GIVEN REQUEST: In the listing, swap "Instruction" for "Command" in the lines starting at the line containing "This screenshot has" and ending at the line containing "coord(388,132)", changing nothing else. Return only those lines, leaving out the pictures.

* BEGIN AVAILABLE DATA *

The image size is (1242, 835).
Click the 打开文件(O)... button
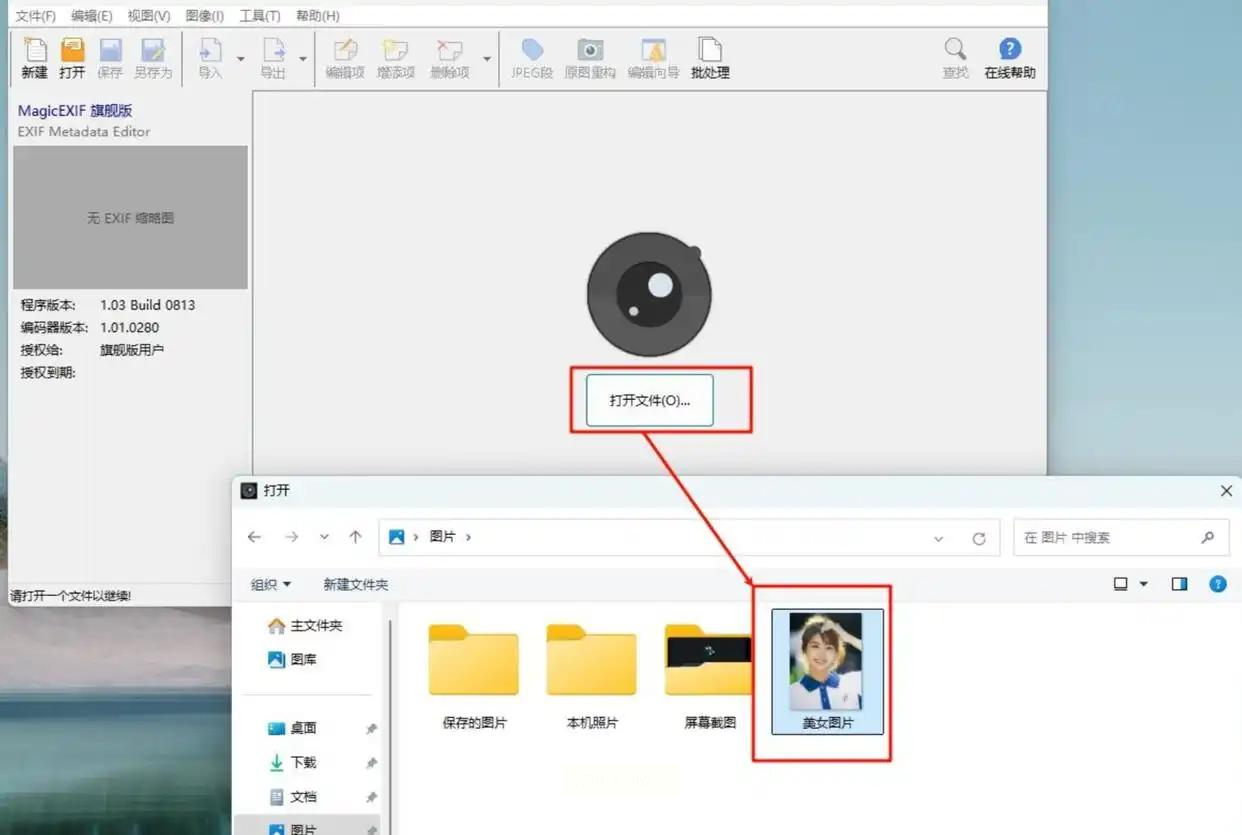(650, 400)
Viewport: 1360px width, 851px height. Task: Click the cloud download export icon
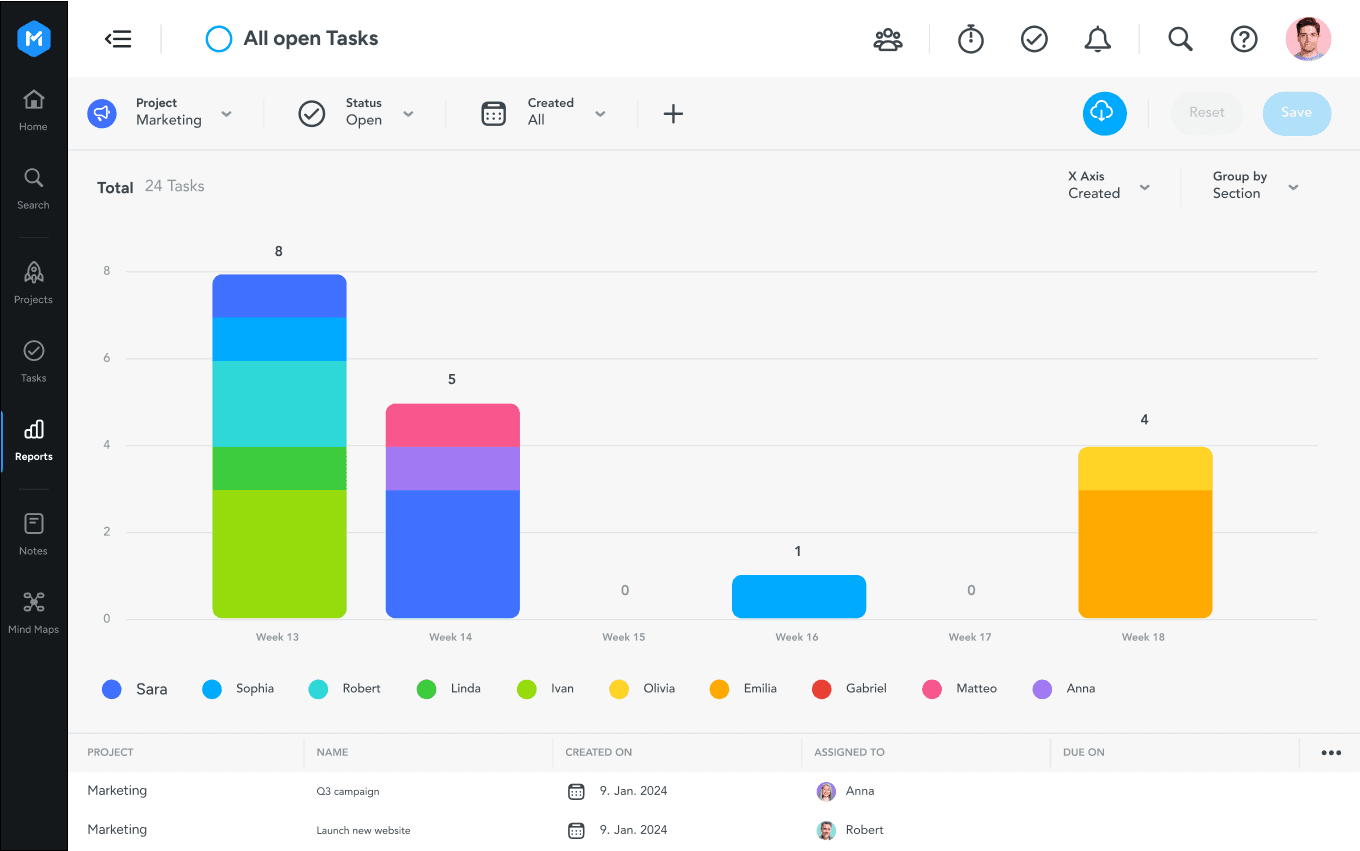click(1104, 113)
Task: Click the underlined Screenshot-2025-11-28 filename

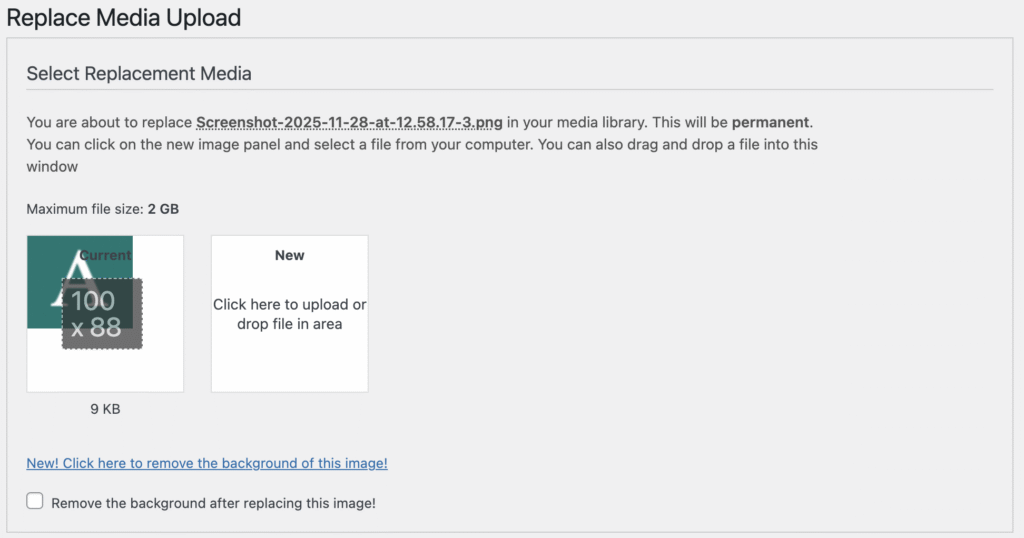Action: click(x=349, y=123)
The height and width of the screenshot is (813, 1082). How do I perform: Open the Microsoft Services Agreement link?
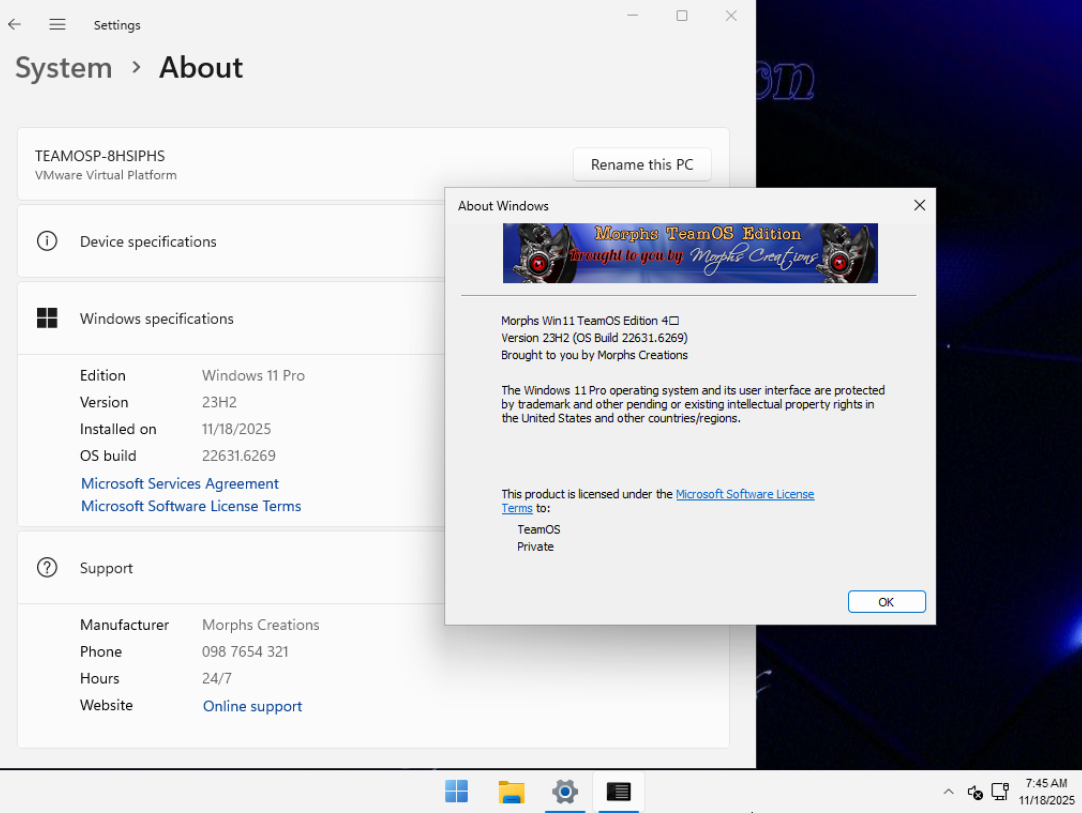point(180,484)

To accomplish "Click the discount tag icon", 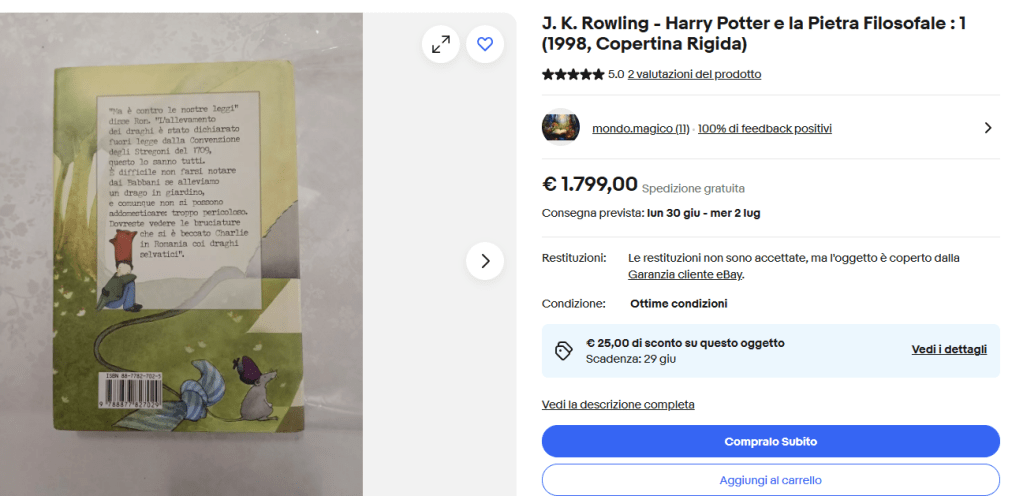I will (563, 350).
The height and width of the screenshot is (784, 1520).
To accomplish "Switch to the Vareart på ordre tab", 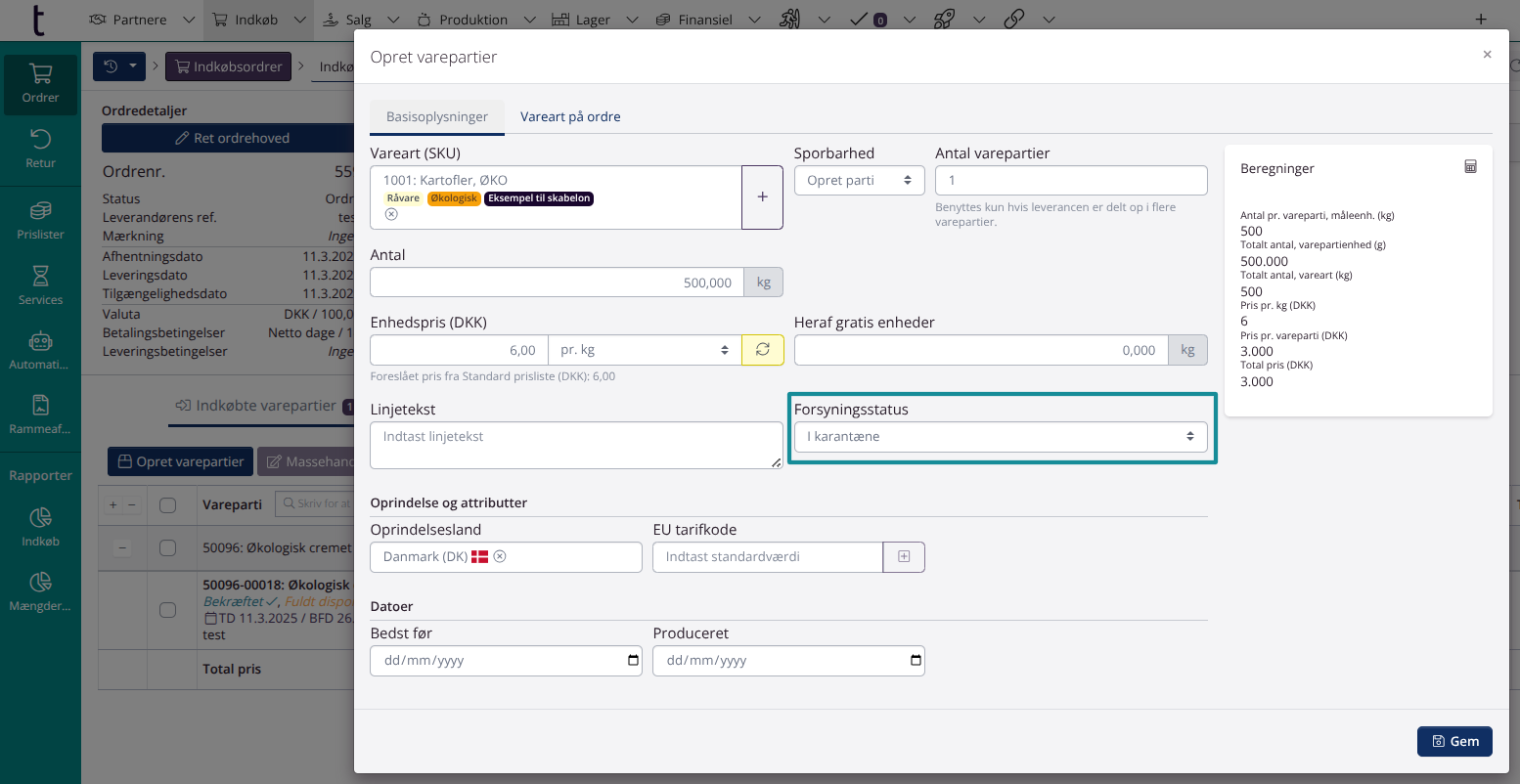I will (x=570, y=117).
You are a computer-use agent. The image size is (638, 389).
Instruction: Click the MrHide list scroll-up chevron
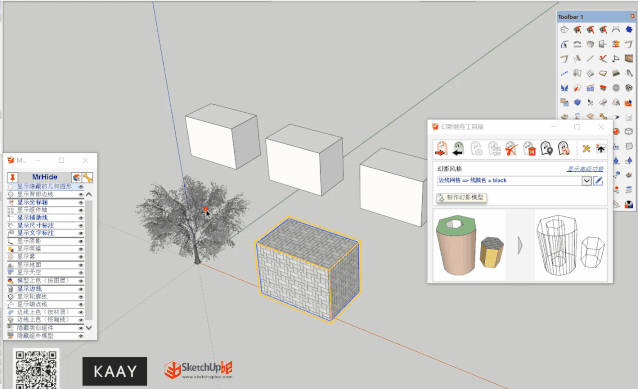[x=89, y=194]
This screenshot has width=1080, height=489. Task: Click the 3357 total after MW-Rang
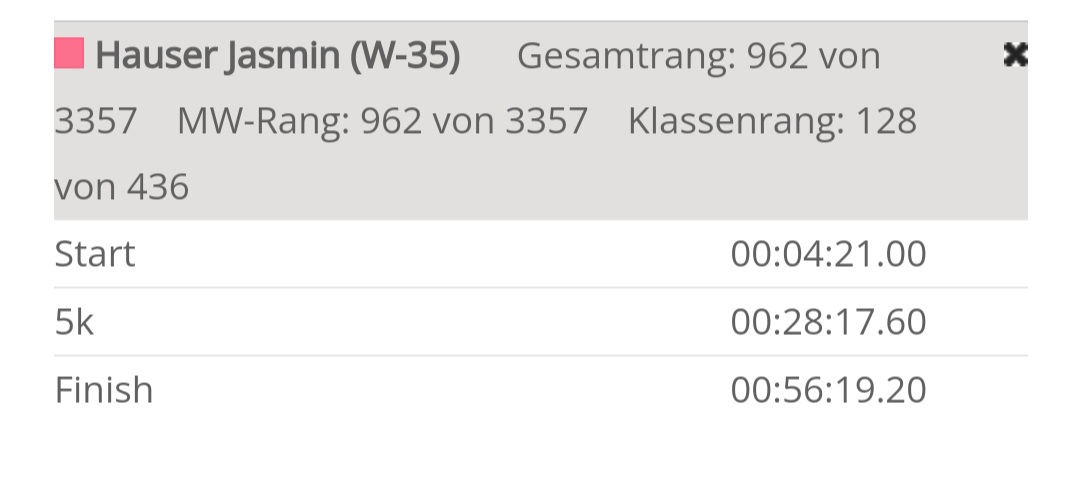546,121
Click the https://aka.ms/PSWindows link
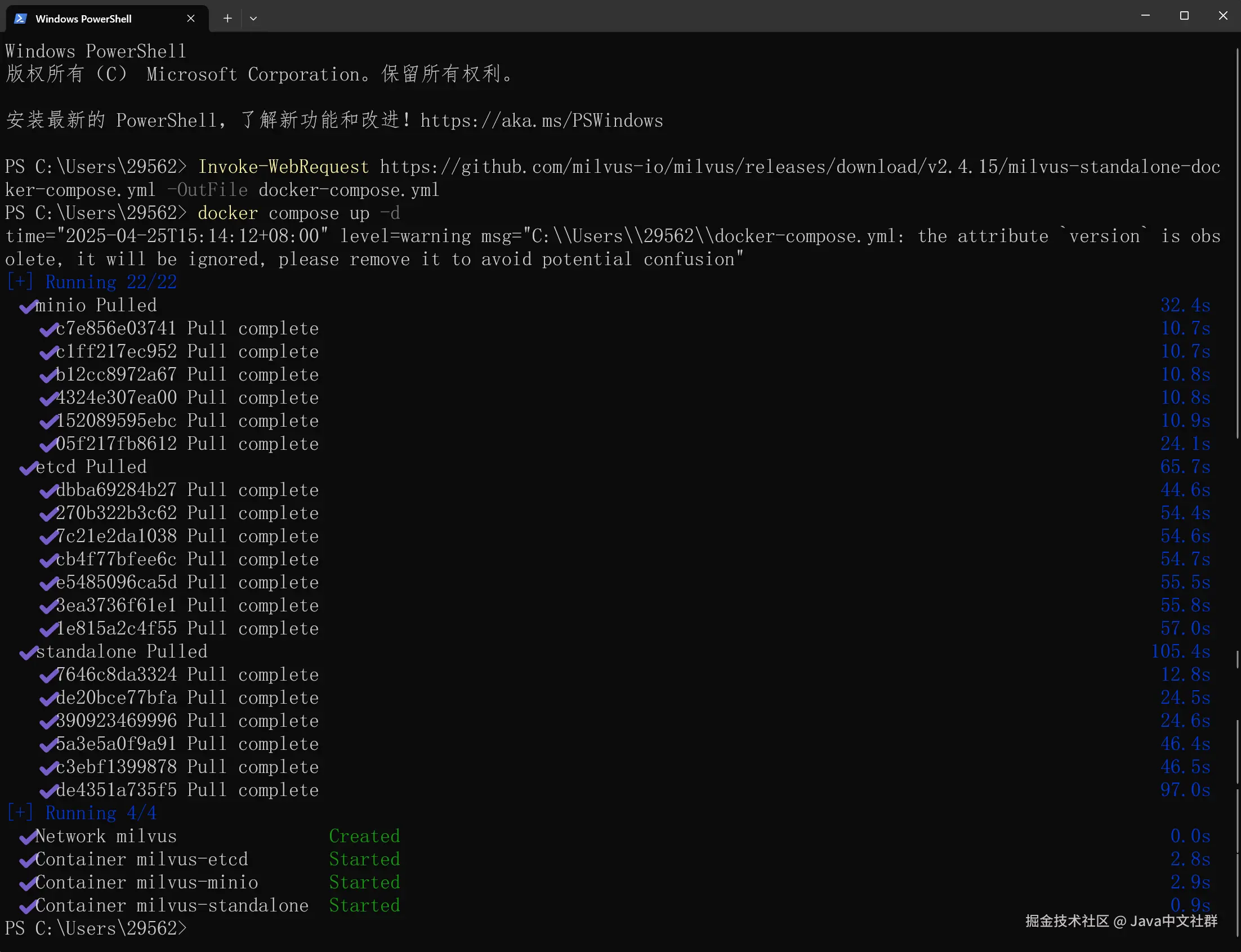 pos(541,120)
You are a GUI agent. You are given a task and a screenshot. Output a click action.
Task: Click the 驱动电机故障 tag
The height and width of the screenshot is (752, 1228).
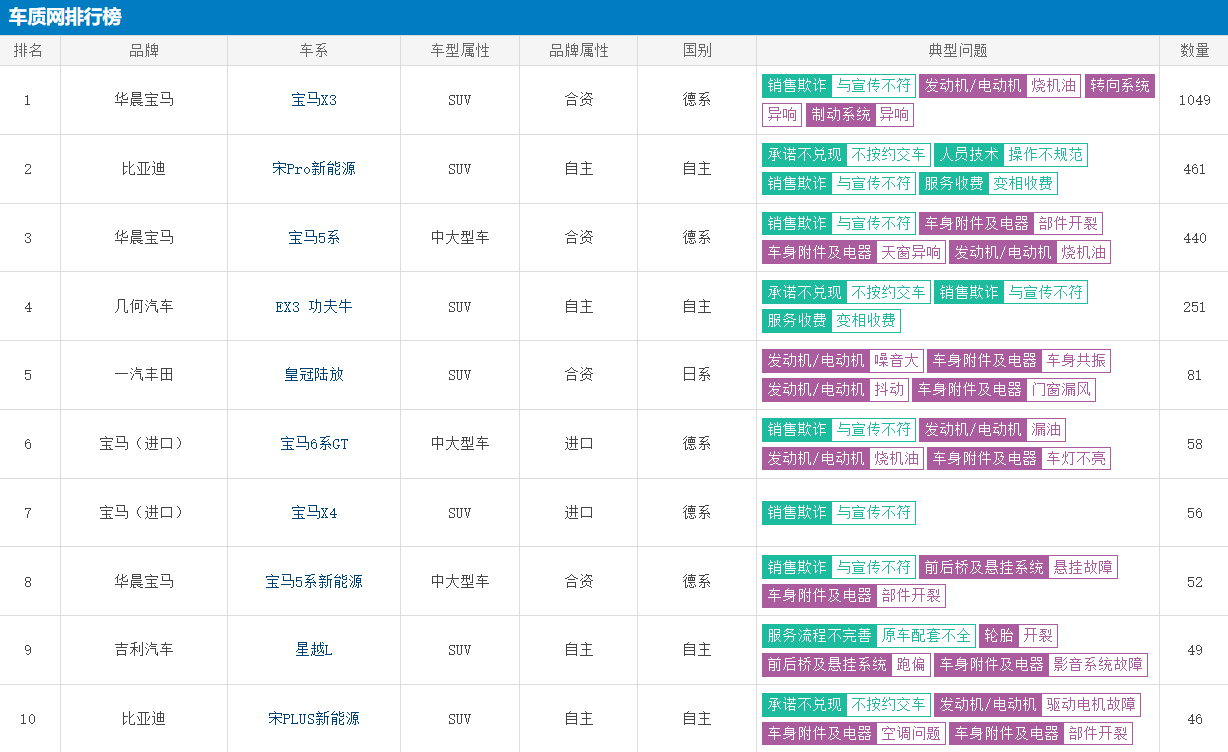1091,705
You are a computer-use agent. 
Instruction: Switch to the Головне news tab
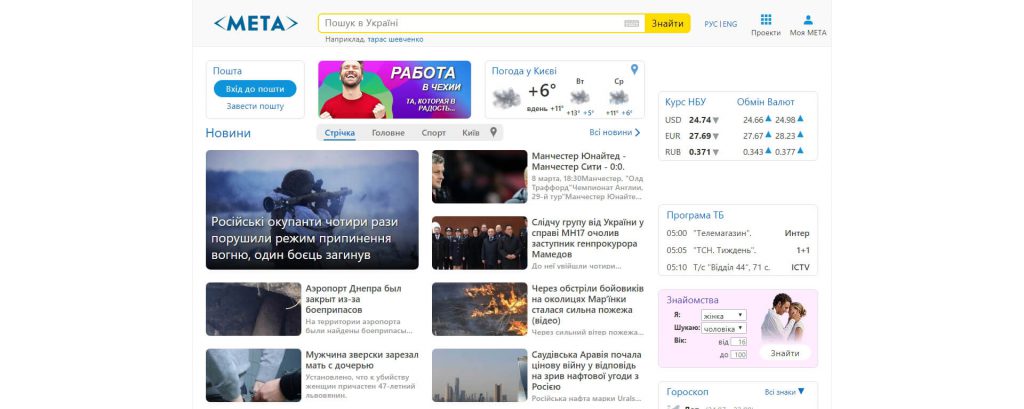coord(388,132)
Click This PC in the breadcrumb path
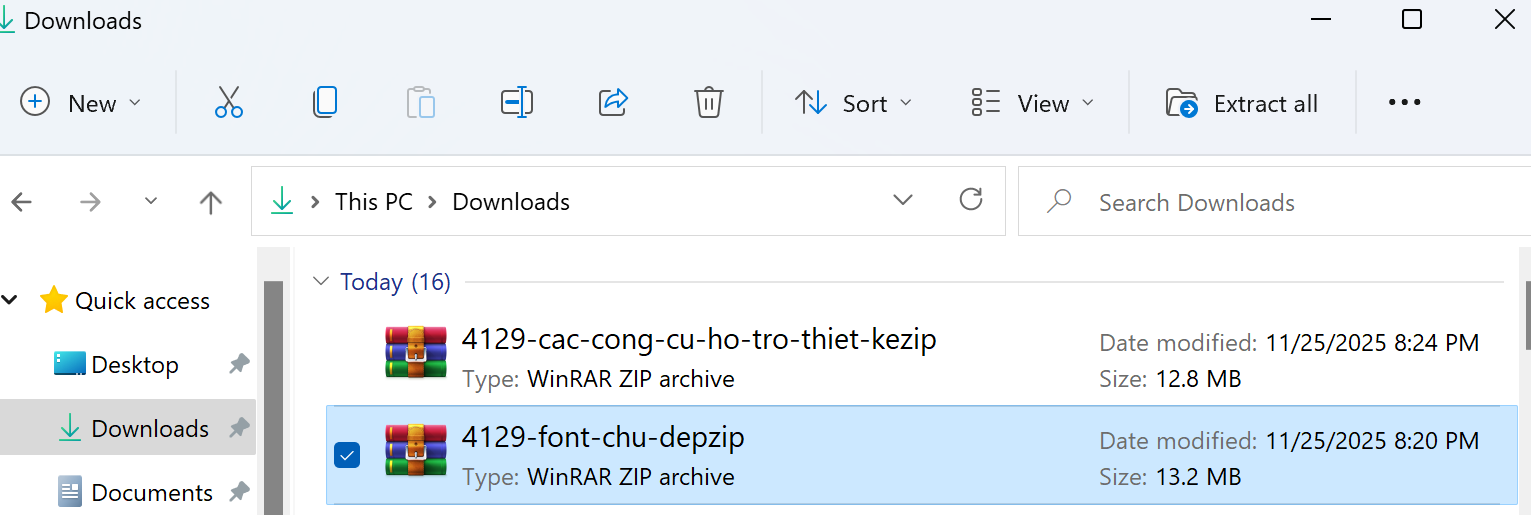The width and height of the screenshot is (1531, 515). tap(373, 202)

* END AVAILABLE DATA *

EXPECTED ANSWER:
This screenshot has width=1080, height=489. Task: Click the 3357 total after MW-Rang
546,121
Click the https://aka.ms/PSWindows link
 pos(541,120)
You are a GUI agent. You are given a task and a screenshot. Output a click action.
Task: Click the 驱动电机故障 tag
The height and width of the screenshot is (752, 1228).
1091,705
You are a computer-use agent. 
Command: Switch to the Головне news tab
coord(388,132)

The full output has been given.